Operations ResearchToolkit
The engineering and operations-research work behind the scenes — turning messy operational data into models that schedule, forecast and decide, packaged into reusable, explainable tools.
Overview
This is the analytical thread that runs through my engineering work: taking real operational data — messy, incomplete, coming from systems that were never meant to talk to each other — and turning it into models that actually inform a decision. Forecasting demand, scheduling resources, balancing flows, and quantifying trade-offs that were previously argued from gut feel.
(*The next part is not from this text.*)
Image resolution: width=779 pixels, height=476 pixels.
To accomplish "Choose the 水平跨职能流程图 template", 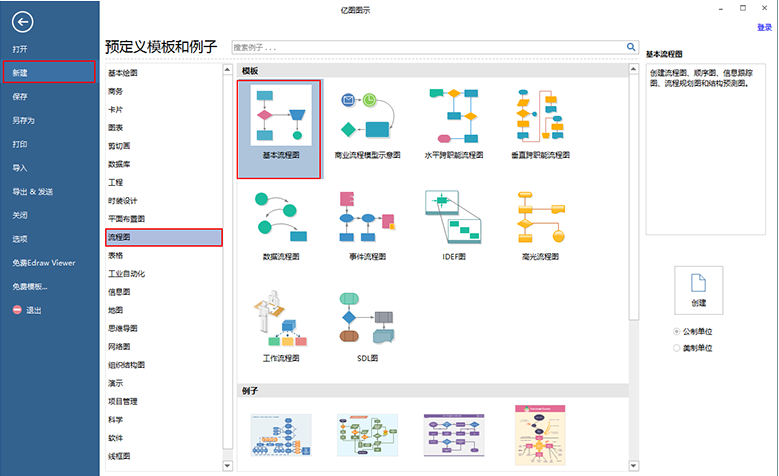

The goal is never a clever model for its own sake; it’s a tool someone can run, understand, and trust.
What I built
- Resource-flow analysis — modelling the flow of resources through an industrial process (including work on the Hellisheiði geothermal plant during my time at ON Power) to find where capacity and losses actually sit.
- Forecasting & optimization models — linear and mixed-integer programs, simulation, and statistical forecasting applied to scheduling and planning problems.
- Data plumbing — the unglamorous half: document-processing scripts, API-key integrations, and SQL/Power BI pipelines that get scattered data into one place clean enough to model.
- Explainable packaging — wrapping the analysis so the output is a decision aid a non-specialist can read, not a black box.
Why it’s hard
Operations research lives or dies on the data and the framing. The math is the easy part; the hard part is choosing the right model for a fuzzy real-world problem, getting trustworthy inputs out of imperfect systems, and presenting the result so people will actually act on it. It demands engineering judgment as much as optimization theory — knowing when a simpler model that ships beats an elegant one that doesn’t.
What’s next
Consolidating the recurring patterns — forecasting, scheduling, flow analysis — into reusable, well-documented building blocks, so the next problem starts from a toolkit instead of a blank file.